> _Work order_: Could you show each line of the records that contains the word "agent"?
════
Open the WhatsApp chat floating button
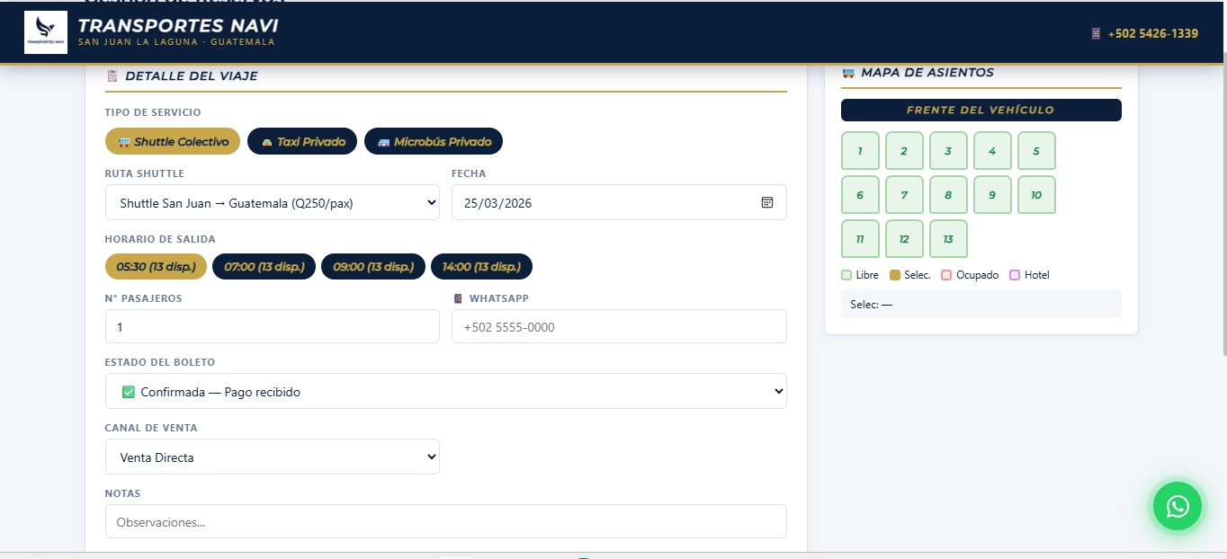 pos(1177,506)
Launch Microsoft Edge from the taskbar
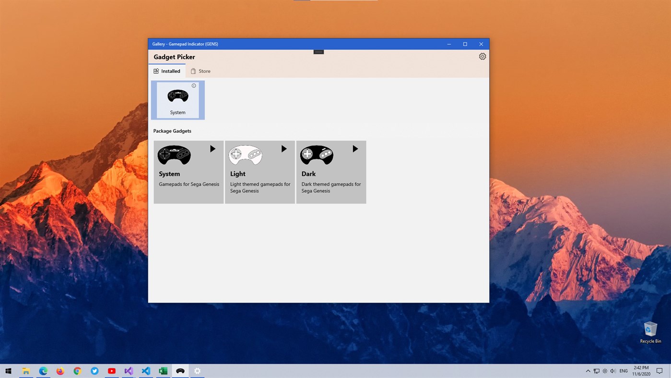671x378 pixels. (43, 370)
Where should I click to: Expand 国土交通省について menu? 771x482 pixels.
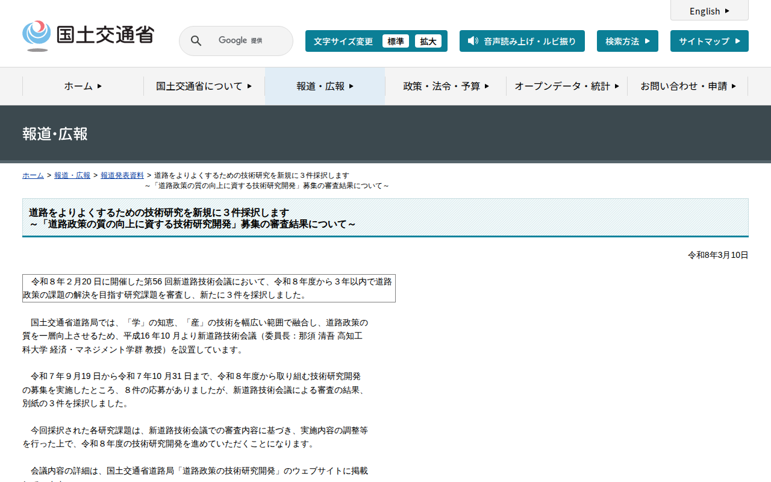(204, 86)
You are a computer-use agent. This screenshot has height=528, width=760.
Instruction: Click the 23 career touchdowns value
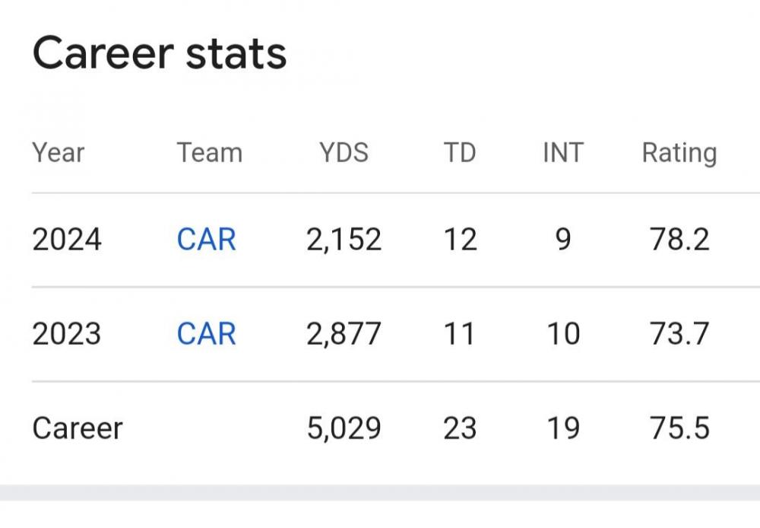tap(460, 428)
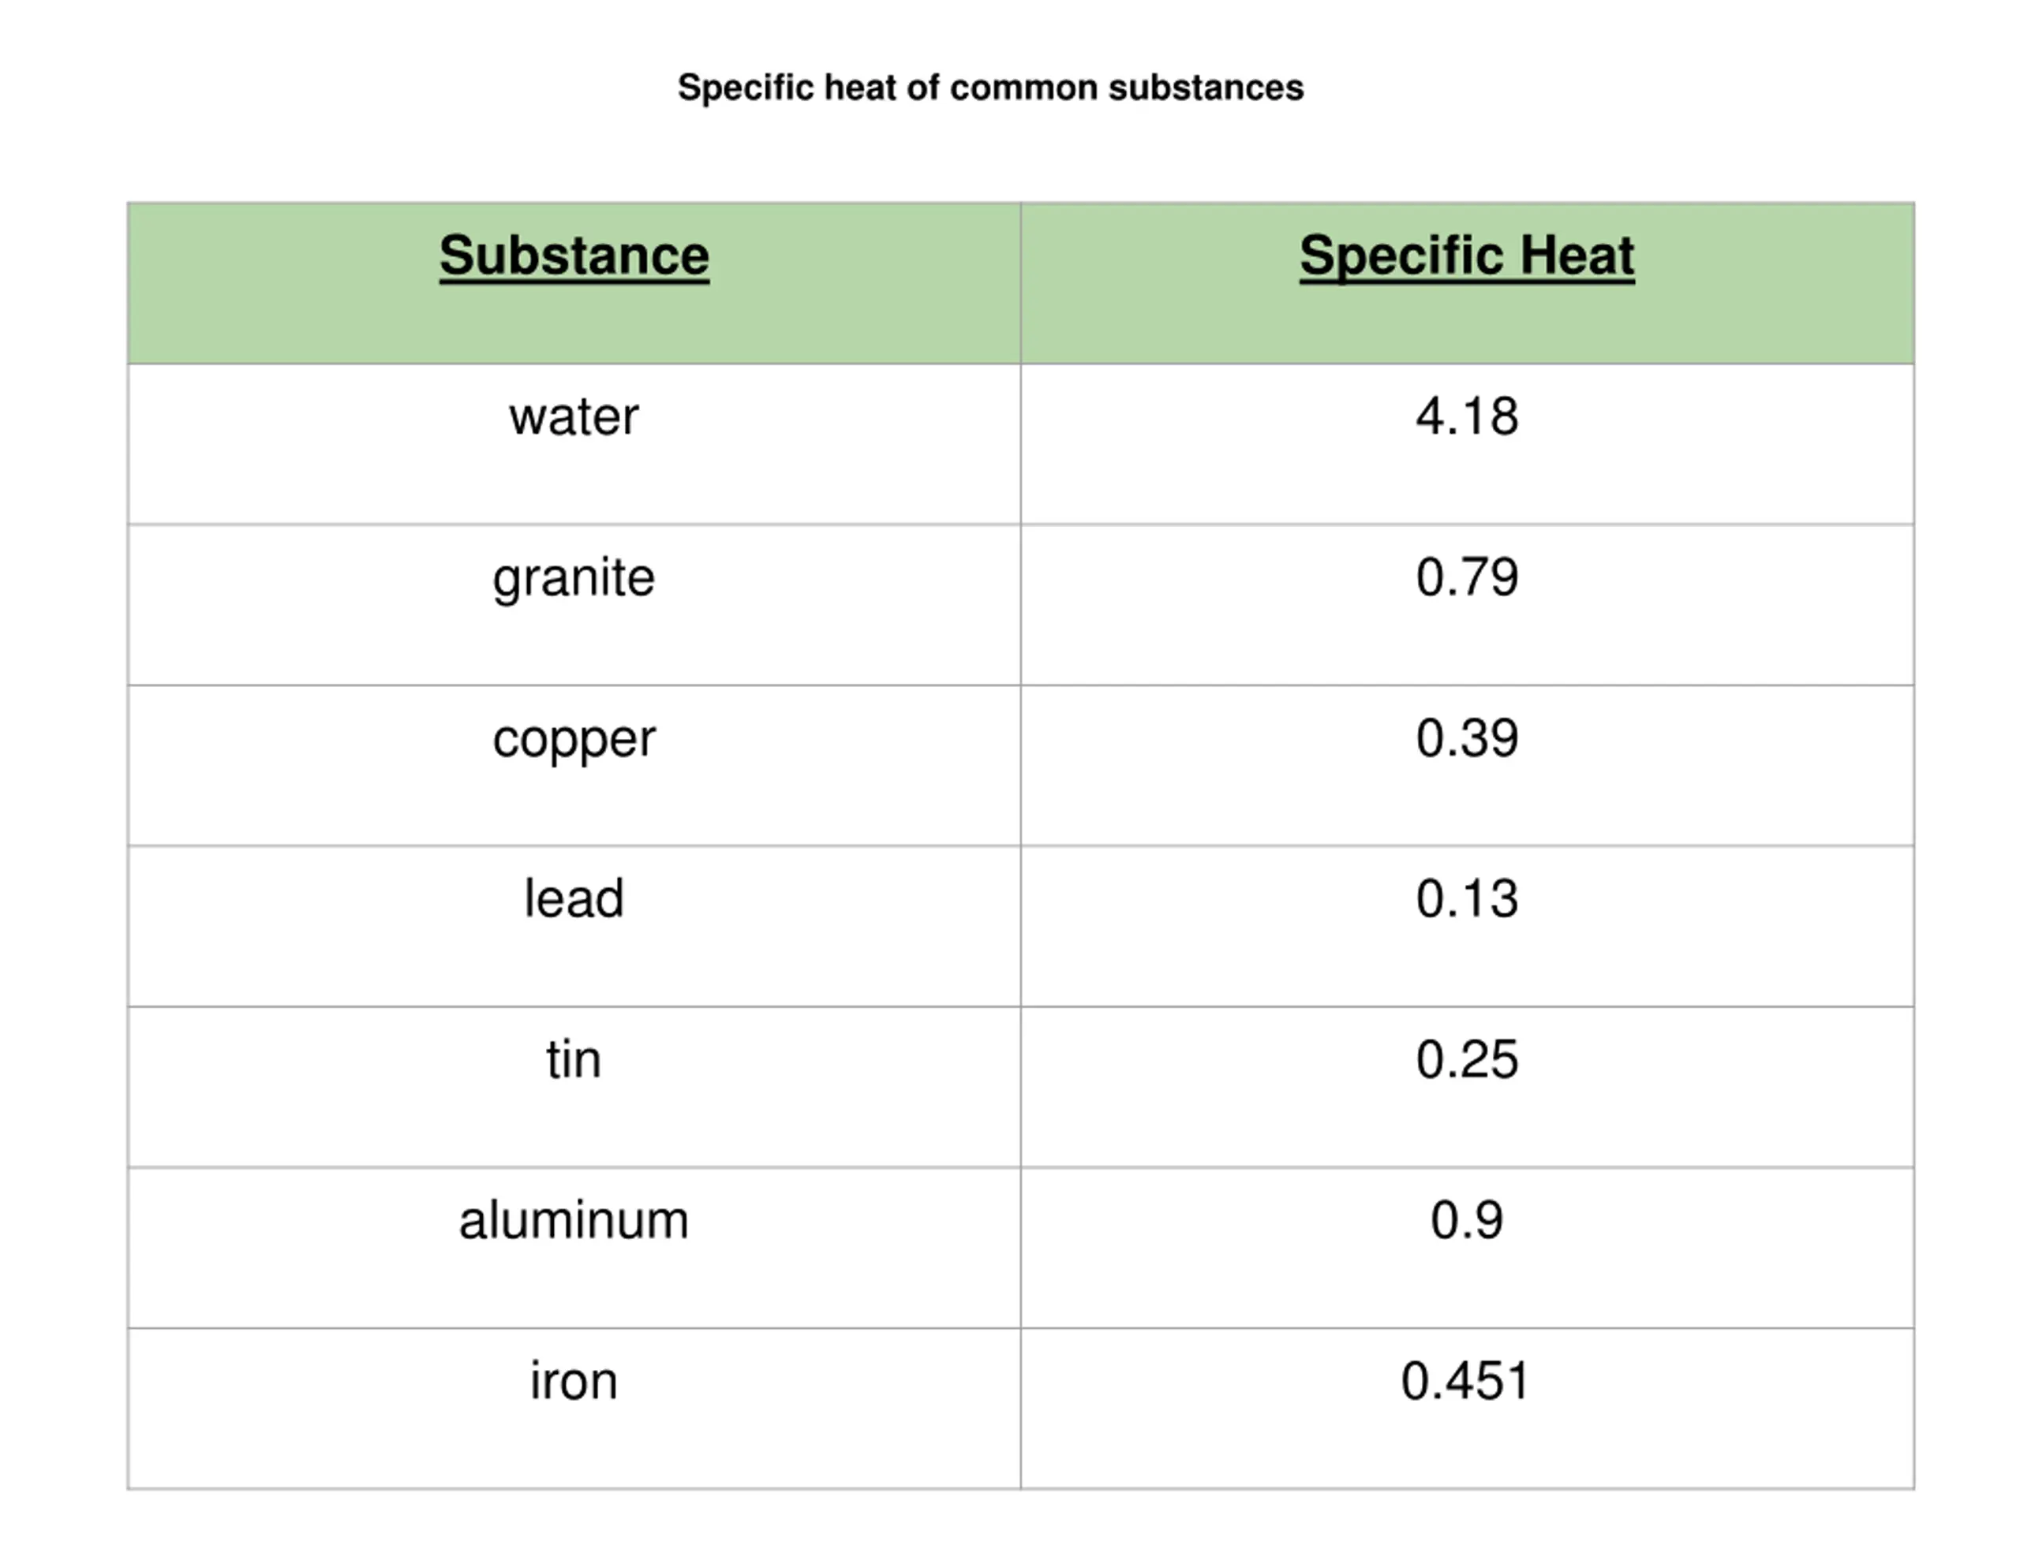Click the title 'Specific heat of common substances'

click(x=991, y=88)
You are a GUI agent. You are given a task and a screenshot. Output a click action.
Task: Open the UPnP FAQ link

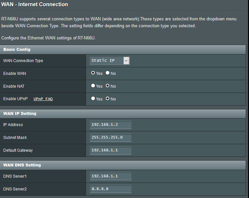point(43,99)
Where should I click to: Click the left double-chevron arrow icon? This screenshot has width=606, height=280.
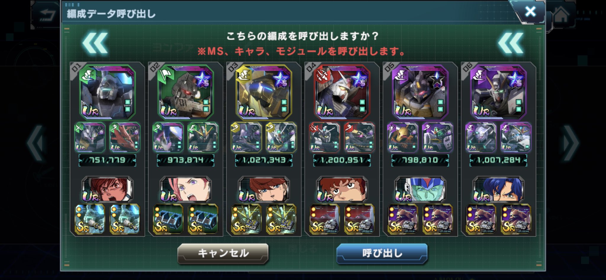(95, 44)
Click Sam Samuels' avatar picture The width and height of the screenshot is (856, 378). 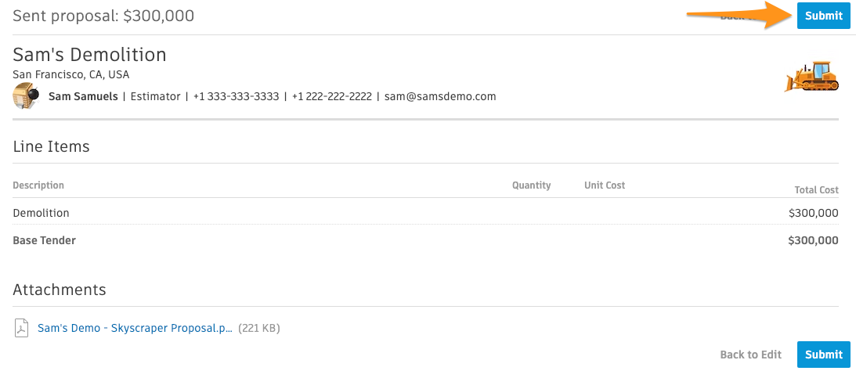click(26, 96)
════
> _Response to this task_:
You are a computer-use agent. This screenshot has height=528, width=760.
You are a GUI agent. You are given a task and a screenshot. Output a click action.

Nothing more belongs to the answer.